M. Taneja scite author profile

In mammals, epigenetic marks on the X chromosomes are involved in dosage compensation. Specifically, they are required for X chromosome inactivation (XCI), the random transcriptional silencing of one of the two X chromosomes in female cells during late blastocyst development. During natural reproduction, both X chromosomes are active in the female zygote. In somatic-cell cloning, however, the cloned embryos receive one active (Xa) and one inactive (Xi) X chromosome from the donor cells. Patterns of XCIhave been reported normal in cloned mice, but have yet to be investigated in other species.

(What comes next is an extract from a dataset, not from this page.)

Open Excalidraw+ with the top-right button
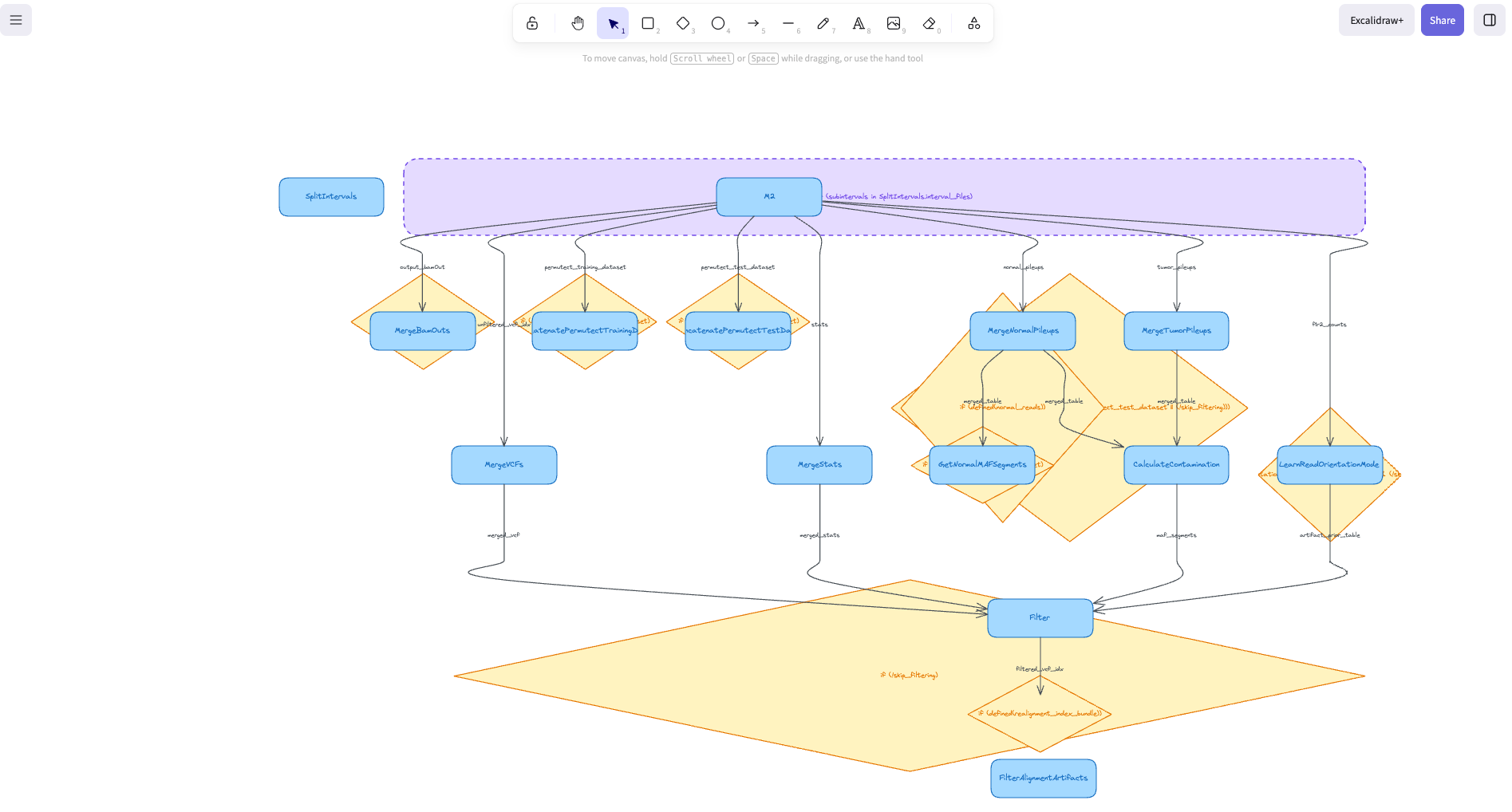This screenshot has height=812, width=1512. click(1376, 19)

We examined allele-specific expression of the X-linked monoamine oxidase type A (MAOA) gene and the expression of nine additional X-linked genes in nine cloned XX calves. We found aberrant expression patterns in nine of ten X-linked genes and hypomethylation of Xist in organs of deceased clones. Analysis of MAOA expression in bovine placentae from natural reproduction revealed imprinted XCI with preferential inactivation of the paternal X chromosome. In contrast, we found random XCI in placentae of the deceased clones but completely skewed XCI in that of live clones. Thus, incomplete nuclear reprogramming may generate abnormal epigenetic marks on the X chromosomes of cloned cattle, affecting both random and imprinted XCI.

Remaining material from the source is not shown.